In our last blog post, we focused on the digital transformation in the manufacturing industry, sharing our initial thoughts around micro-optimisations and MTL; short for Mesh Twin Learning, our own concept for enabling the technical implementation of various automation mechanisms on production lines.
This concept addresses most of the common challenges organizations face in Industry 4.0 transformation, such as complexity, gaps in standardisation or the inability to pick benefits from the wider scope of the solution.
This time, we would like to take a step further and dive into the MTL concept from the implementation perspective – as opposed to the purely technical – for two reasons. The first is to build a better understanding of the general concept and competitive advantages that such implementation brings with it, but we also want to discuss possible use cases, which are much more advanced and extensible beyond the initial manufacturing industry vertical.
A Long (hi-)story Made Short
The MTL solution was invented by me and my friend Maciej Mazur – we are both Solutions Architects, each with our own various experiences.
Maciej – our Chief Data Scientist – has a strong background in telecommunication, industry, and Data Science (surprise!). He has also always worked heavily on large scale projects, including many cutting-edge solutions driven by vast amounts of data.
I, however, was grown on slightly different ground, where modern technologies – especially those connected with the Cloud, networks and high-performance solutions – are used to build bleeding-edge systems in FinTech and eCommerce spaces.
We’ve got few things in common, but two are the most relevant for this story:
- We both like to solve real-life problems using the best possible technologies – even if it means we have to push the latter beyond its current limits
- We are always looking at how to combine our expertise and experiences to design solutions that are able to push the world forward
With that in mind, it was some time ago that, during morning coffee, that we first started to analyse one of the freshest cases that came to us. A manufacturing company wanted to track all of their assets, processes and logistics across warehouse and production lines. There were several solutions available on the market, but none of them were able to fulfil all of these requirements. Thus, we had to design something that connects the beats these other products miss.
Needless to say, it all went well (we wouldn’t be here talking about it if it did not!), the client was satisfied and the solution was stable. However, while this served the initial purpose, it wasn’t enough for us…
Technologies That Aim To Serve
Our first thought was that, with the modern technologies available on the market that we are using in every day projects, there has to be a way to get more out of them – not least of all in terms of scale, even if we are not thinking about the largest global players. This is how we came up with the Mesh Twin Learning concept – which we want to describe step by step.
However, before we jump into a detailed description of MTL’s technical architecture, it’s important to start from ground zero – in other words, the fundamental knowledge around the technologies we used to make this concept so effective, unique and special.

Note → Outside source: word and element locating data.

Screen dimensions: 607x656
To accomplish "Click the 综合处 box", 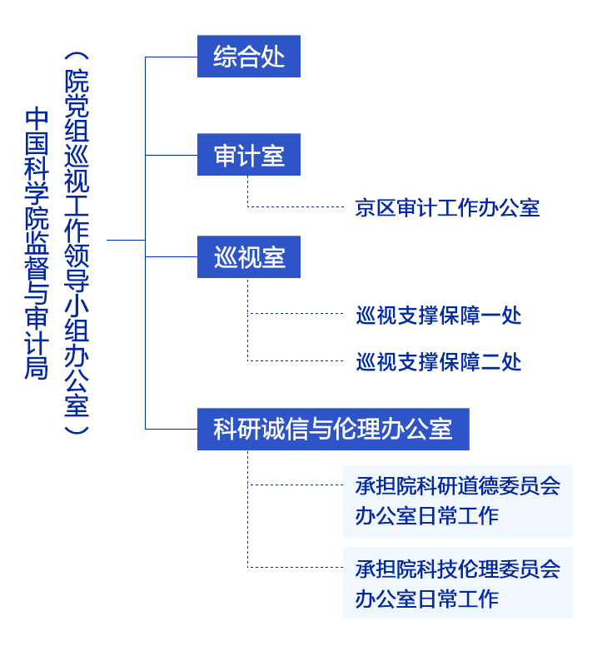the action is tap(249, 56).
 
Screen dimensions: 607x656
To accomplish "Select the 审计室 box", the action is tap(249, 154).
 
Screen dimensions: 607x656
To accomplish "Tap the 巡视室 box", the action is tap(249, 256).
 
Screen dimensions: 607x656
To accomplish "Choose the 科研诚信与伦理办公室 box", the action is tap(333, 429).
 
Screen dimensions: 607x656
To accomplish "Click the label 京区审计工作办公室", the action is tap(447, 207).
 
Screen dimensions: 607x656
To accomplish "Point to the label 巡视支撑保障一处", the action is tap(439, 315).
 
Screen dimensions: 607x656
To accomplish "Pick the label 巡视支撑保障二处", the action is tap(439, 362).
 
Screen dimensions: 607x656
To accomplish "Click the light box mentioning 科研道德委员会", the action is tap(458, 501).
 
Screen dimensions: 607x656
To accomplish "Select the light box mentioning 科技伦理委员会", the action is tap(458, 583).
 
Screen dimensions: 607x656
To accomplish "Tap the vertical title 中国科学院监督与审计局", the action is tap(37, 243).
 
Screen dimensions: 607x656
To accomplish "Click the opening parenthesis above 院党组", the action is tap(77, 57).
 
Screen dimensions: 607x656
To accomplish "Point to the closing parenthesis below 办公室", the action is tap(77, 430).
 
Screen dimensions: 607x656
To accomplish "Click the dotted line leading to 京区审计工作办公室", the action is tap(296, 206).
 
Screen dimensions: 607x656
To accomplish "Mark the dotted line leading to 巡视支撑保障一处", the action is tap(296, 313).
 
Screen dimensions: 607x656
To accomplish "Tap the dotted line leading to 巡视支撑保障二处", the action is tap(296, 360).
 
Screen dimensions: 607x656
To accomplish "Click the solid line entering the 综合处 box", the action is tap(172, 57).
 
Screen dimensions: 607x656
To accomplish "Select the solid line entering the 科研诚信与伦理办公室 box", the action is tap(172, 429).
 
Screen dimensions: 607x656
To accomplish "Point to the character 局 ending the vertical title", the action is tap(37, 368).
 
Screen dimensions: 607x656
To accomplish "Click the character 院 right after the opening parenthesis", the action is tap(77, 81).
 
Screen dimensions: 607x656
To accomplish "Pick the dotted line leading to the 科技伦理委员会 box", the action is tap(296, 567).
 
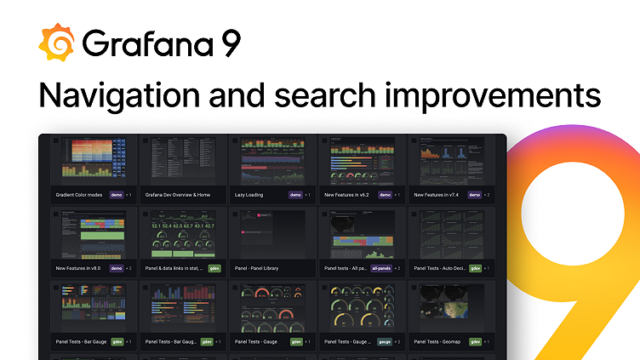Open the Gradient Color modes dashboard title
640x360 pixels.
(x=79, y=195)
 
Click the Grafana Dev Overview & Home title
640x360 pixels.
(x=178, y=195)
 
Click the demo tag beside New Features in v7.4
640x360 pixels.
(x=475, y=195)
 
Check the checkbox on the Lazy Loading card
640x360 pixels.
(x=236, y=142)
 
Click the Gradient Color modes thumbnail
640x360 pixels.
(x=92, y=158)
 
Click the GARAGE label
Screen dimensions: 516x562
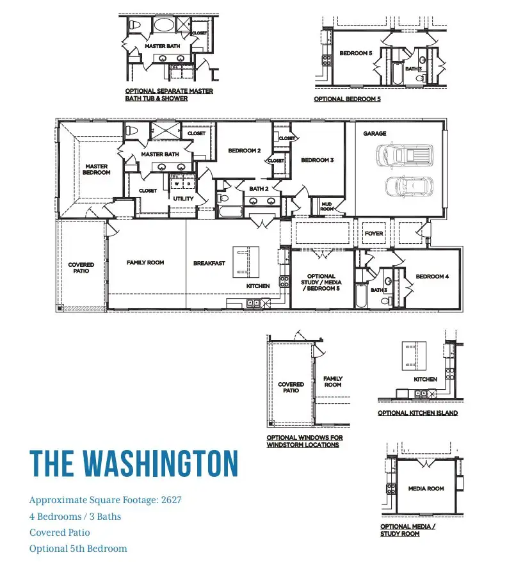[x=375, y=133]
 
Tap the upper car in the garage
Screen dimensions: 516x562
[x=405, y=156]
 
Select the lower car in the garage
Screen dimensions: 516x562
[x=409, y=186]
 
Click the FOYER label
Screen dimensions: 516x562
[x=374, y=234]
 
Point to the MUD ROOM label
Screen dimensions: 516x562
[x=327, y=207]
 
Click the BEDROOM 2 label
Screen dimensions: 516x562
[x=245, y=150]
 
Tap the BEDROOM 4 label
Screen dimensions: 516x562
[x=432, y=277]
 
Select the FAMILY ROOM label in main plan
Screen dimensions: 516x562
[x=145, y=262]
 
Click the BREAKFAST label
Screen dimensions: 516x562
[x=209, y=263]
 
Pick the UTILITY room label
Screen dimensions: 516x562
[x=183, y=198]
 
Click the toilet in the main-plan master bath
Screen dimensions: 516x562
[x=132, y=131]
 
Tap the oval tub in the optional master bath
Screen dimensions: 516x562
[x=165, y=25]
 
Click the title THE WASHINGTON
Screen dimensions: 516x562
[x=134, y=463]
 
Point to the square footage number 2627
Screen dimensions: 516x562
[x=172, y=500]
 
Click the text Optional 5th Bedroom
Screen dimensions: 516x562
[x=78, y=549]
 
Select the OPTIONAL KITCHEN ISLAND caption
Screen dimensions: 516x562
[x=418, y=413]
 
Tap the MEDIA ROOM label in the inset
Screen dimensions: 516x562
[x=426, y=488]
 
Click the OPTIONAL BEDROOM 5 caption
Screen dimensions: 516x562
[x=347, y=99]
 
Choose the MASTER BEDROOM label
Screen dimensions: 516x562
[x=97, y=169]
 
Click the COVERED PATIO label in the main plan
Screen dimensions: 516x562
[x=81, y=268]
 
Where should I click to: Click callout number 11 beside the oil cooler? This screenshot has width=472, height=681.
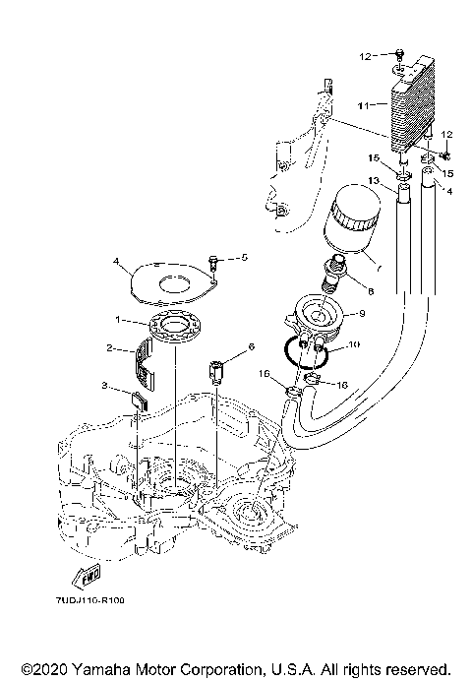point(361,102)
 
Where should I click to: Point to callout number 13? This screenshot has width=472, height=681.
point(373,179)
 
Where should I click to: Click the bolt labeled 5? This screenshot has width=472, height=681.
point(213,261)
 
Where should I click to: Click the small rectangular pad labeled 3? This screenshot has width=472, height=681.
point(139,400)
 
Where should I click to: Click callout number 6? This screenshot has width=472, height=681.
point(251,346)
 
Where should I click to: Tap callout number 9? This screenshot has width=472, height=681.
point(362,314)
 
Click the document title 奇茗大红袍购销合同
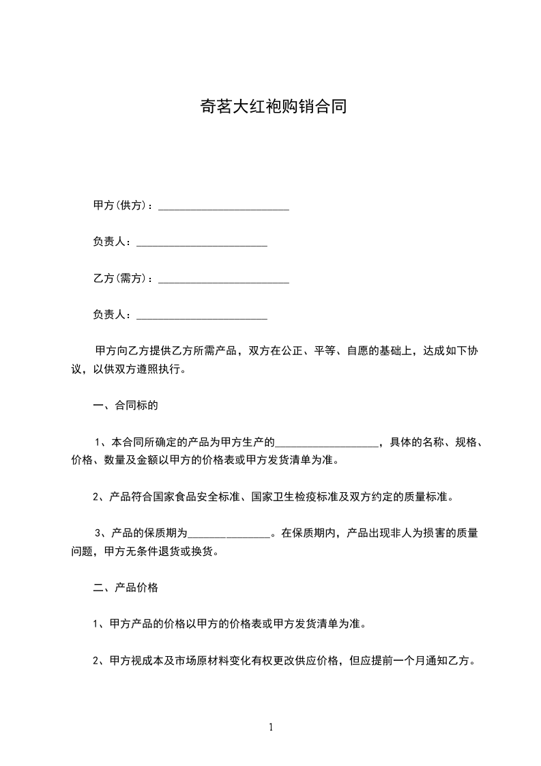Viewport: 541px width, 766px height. [270, 107]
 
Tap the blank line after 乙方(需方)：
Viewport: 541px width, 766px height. [224, 279]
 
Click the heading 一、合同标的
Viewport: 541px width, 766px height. [126, 406]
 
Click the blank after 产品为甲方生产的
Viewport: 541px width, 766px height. [327, 442]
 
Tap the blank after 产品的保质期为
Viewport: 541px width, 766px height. [229, 534]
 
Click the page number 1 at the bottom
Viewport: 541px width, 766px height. [271, 727]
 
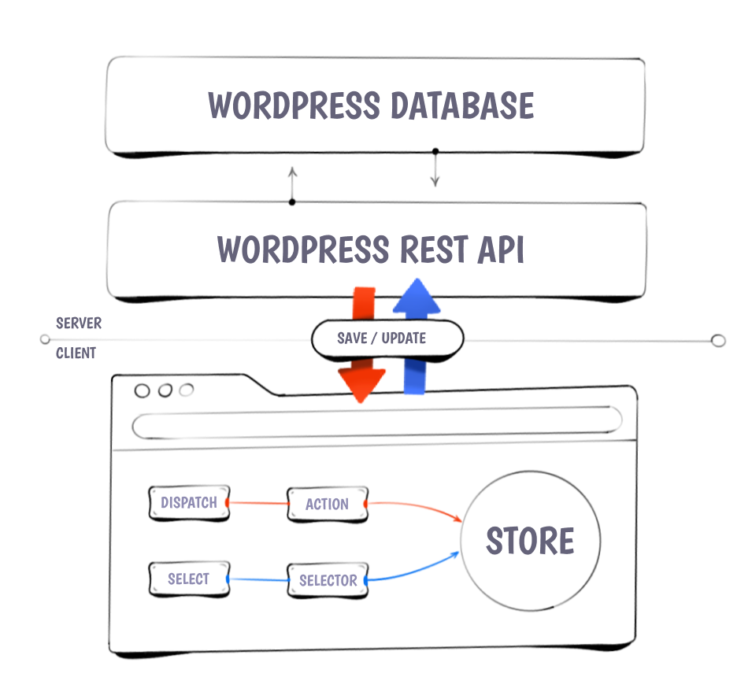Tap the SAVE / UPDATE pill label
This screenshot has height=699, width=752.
click(383, 338)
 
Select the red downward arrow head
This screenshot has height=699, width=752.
click(361, 384)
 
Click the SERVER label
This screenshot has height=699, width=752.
click(79, 324)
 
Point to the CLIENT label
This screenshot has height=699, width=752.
click(76, 353)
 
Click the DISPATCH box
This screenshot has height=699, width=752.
click(188, 503)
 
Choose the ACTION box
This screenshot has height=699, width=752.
click(327, 505)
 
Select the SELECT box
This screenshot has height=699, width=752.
click(188, 579)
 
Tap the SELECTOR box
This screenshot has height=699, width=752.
click(328, 581)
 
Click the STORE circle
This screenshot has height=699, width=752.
click(529, 541)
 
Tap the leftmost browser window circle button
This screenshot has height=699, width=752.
click(143, 390)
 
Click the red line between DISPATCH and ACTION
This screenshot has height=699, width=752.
click(257, 503)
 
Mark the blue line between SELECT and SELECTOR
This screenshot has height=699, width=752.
click(257, 580)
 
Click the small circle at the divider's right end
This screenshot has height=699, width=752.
click(717, 341)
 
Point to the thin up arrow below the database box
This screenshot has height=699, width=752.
click(292, 183)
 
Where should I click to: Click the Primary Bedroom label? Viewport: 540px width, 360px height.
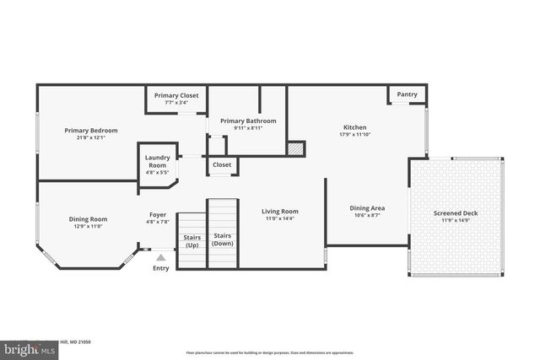pos(91,131)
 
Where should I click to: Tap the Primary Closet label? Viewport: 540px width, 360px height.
pos(176,95)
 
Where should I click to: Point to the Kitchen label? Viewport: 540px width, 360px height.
pos(354,127)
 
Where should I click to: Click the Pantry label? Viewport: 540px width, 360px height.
pos(407,95)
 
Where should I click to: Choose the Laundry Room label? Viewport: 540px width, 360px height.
pos(158,161)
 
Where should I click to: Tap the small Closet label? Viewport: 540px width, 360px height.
pos(223,164)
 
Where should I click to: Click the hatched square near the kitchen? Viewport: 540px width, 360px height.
pos(294,148)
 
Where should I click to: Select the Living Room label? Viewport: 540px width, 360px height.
pos(279,212)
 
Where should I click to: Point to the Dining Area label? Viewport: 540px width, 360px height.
pos(368,207)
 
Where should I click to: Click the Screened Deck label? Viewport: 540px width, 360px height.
pos(456,213)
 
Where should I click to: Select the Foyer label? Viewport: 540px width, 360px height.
pos(158,214)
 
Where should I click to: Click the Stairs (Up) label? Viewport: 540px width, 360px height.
pos(192,240)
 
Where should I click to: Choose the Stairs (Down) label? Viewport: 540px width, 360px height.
pos(223,239)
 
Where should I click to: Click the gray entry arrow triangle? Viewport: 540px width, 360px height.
pos(160,257)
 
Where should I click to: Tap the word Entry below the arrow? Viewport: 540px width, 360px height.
pos(160,268)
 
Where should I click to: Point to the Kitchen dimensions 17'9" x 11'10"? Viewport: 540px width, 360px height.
pos(354,135)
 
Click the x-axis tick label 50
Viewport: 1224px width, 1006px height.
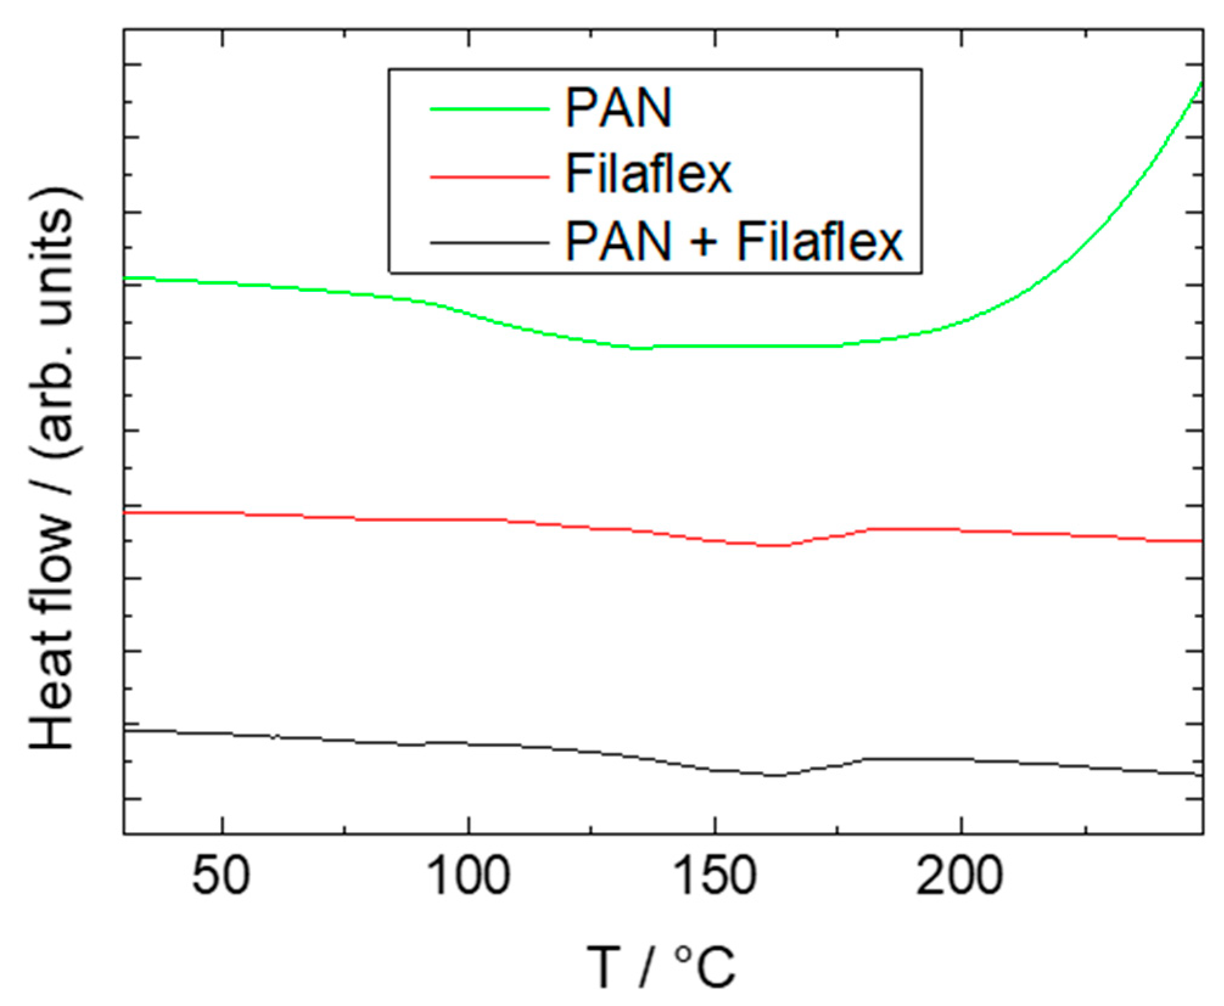click(221, 876)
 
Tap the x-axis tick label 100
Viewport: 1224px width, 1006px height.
click(469, 876)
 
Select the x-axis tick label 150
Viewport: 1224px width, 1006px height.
click(715, 876)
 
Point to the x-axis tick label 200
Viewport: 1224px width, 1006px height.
click(961, 876)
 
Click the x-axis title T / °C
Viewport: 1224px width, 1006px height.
click(661, 966)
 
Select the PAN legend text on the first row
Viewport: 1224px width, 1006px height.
click(619, 108)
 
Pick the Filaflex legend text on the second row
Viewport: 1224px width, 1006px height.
click(649, 175)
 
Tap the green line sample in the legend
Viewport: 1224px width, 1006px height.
click(490, 109)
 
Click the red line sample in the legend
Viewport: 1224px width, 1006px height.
click(490, 176)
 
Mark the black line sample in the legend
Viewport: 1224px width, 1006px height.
click(490, 243)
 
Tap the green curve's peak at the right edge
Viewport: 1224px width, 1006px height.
click(1201, 83)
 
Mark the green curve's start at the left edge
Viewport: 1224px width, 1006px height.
click(126, 277)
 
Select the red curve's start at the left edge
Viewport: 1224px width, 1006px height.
click(126, 513)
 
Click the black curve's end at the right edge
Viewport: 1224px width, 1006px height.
click(1201, 775)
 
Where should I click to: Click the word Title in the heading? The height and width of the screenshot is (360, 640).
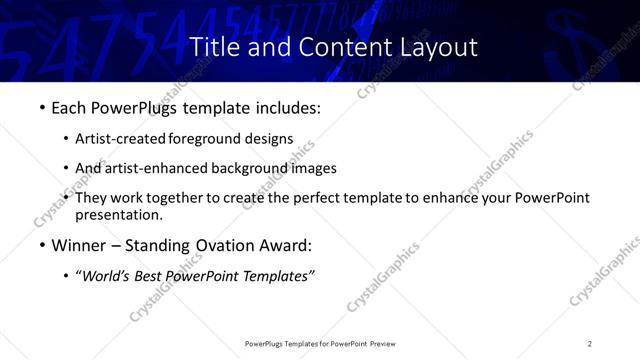coord(212,47)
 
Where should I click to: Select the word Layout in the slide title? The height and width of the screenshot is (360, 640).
coord(440,47)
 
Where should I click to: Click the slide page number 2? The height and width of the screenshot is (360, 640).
coord(590,343)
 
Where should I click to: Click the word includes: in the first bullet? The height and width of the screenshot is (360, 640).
coord(289,107)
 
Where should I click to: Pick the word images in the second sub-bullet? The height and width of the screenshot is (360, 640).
coord(315,168)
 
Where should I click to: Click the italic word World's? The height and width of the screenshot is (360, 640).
coord(103,276)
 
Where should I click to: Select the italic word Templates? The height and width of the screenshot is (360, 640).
coord(278,276)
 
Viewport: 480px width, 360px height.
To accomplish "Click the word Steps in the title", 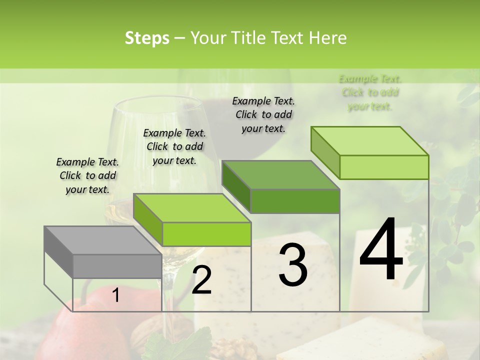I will [x=147, y=38].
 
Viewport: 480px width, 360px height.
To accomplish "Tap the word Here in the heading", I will [x=327, y=38].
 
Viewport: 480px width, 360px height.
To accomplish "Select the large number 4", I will [x=381, y=250].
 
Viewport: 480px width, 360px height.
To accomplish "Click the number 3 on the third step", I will [x=293, y=265].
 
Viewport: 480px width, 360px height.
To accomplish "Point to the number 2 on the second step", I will [x=202, y=280].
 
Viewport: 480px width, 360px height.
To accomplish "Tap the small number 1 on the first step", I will [x=116, y=296].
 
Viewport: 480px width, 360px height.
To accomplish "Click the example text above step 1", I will [x=88, y=176].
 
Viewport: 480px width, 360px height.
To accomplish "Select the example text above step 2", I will [x=174, y=146].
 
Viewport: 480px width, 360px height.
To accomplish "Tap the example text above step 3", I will [x=264, y=114].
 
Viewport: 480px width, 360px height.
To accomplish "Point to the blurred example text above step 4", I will [x=370, y=92].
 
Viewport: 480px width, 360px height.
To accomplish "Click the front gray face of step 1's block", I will [x=117, y=266].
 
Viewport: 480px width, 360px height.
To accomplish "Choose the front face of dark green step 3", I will [x=295, y=201].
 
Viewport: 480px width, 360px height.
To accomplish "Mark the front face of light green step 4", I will [x=384, y=167].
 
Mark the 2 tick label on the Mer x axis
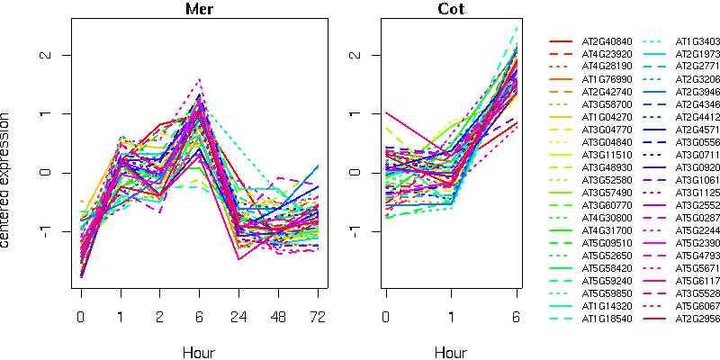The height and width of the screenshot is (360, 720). click(160, 318)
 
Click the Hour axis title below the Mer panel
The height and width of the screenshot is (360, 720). click(198, 352)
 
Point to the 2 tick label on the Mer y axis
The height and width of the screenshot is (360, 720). click(42, 55)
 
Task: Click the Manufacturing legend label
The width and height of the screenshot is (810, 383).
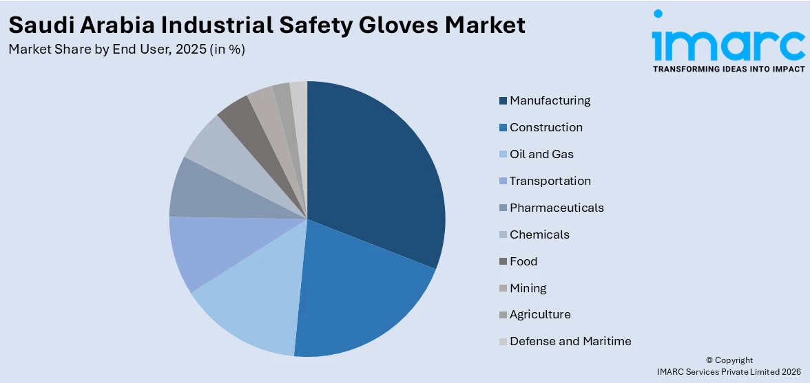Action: [550, 100]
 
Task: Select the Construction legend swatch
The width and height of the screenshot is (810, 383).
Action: [503, 128]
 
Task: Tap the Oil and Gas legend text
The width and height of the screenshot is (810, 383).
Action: [541, 154]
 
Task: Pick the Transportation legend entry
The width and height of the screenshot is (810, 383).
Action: [550, 181]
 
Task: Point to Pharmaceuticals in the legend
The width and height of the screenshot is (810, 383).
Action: [557, 208]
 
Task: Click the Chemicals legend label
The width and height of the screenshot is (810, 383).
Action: [539, 234]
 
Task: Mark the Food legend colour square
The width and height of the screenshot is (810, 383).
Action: [503, 262]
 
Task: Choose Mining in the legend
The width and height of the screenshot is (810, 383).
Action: [528, 288]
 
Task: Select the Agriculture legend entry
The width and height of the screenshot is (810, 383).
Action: [540, 314]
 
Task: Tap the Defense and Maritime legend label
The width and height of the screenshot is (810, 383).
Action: [570, 341]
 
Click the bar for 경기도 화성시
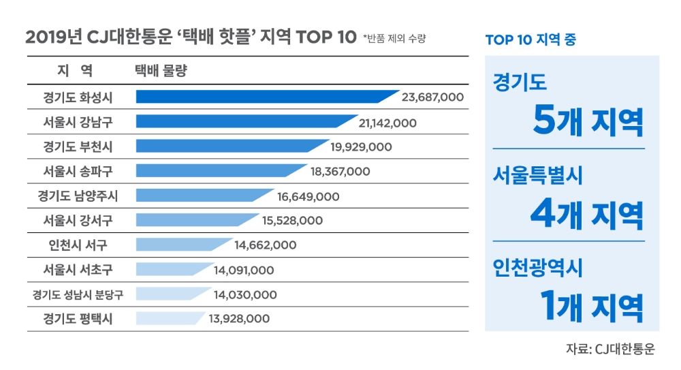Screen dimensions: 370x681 (266, 97)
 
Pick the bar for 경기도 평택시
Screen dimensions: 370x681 (169, 318)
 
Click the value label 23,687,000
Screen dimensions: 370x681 (432, 97)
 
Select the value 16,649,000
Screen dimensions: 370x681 (308, 196)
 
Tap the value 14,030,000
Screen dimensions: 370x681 (245, 294)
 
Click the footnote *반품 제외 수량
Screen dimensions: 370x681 (394, 38)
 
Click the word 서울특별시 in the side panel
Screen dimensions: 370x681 (537, 178)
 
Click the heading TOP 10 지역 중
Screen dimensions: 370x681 (530, 40)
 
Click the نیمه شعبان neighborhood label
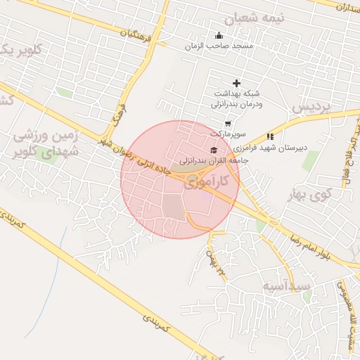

So, first of all, let’s quickly look at the definitions for the technology and terms that we will be using later on:
- Cloud – A large network of interconnected data centres, which operate as a single ecosystem, providing the necessary resources, computing power, and services to run applications or deliver the content to end-users.
- Edge Computing – A type of system architecture, where data storage and computing capabilities are moved to edge locations. This is supported by specialised devices connected to the global network, allowing for distributed computing with immediate access to results and seamless communication with Cloud resources.
- Digital Twins – A virtualised copy of a physical device, component or living entity, which represents its state as series of parameters constantly monitored and updated in time. This enables the digitisation of everything from processes, systems, places up to people. Digital Twins enable advanced simulations, better monitoring and more effective decision making over a distributed system’s state.
- Machine Learning – A concept that builds capability to automatically learn and improve from experiences into applications. It uses available data, without being explicitly implemented as set of static behaviours.
- Data Science – A set of scientific methods and techniques, aiming to extract knowledge from the surroundings, as well as use structured and unstructured data from all available sources, to support all processes focused on decisions, predictions or business management.
- Mesh – An approach to building, scaling and operating distributed ecosystems. The main focus is put on security, connectivity and reliability of the designed architecture, to limit the need of full assets sharing, instead introducing cross-functional capabilities of various parts of the system.
Now that we have these core definitions established, you’re probably thinking: “what the hell? I knew this already, so where is Mesh Twin Learning hiding? They’ve got nothing!”
Well, as always, the best is yet to come!
Each of these technologies is brining quite a lot of benefits on their own and they are typically only connected as separate systems that pass meta-data between each other.
Try to imagine the following scenario: you want to introduce a system capable of gathering all available information from every sensor built into a tyre production line. This data should be consumed and utilised to monitor the process, such as establishing velocity, alerts on issues and so on. At first, it seems straightforward, as we can take the data from sensors and, through IoT gateways, transfer them to the Cloud, where Big Data technology will work for us to visualise everything that we need. At the end of all this, the manager will be informed about production progress.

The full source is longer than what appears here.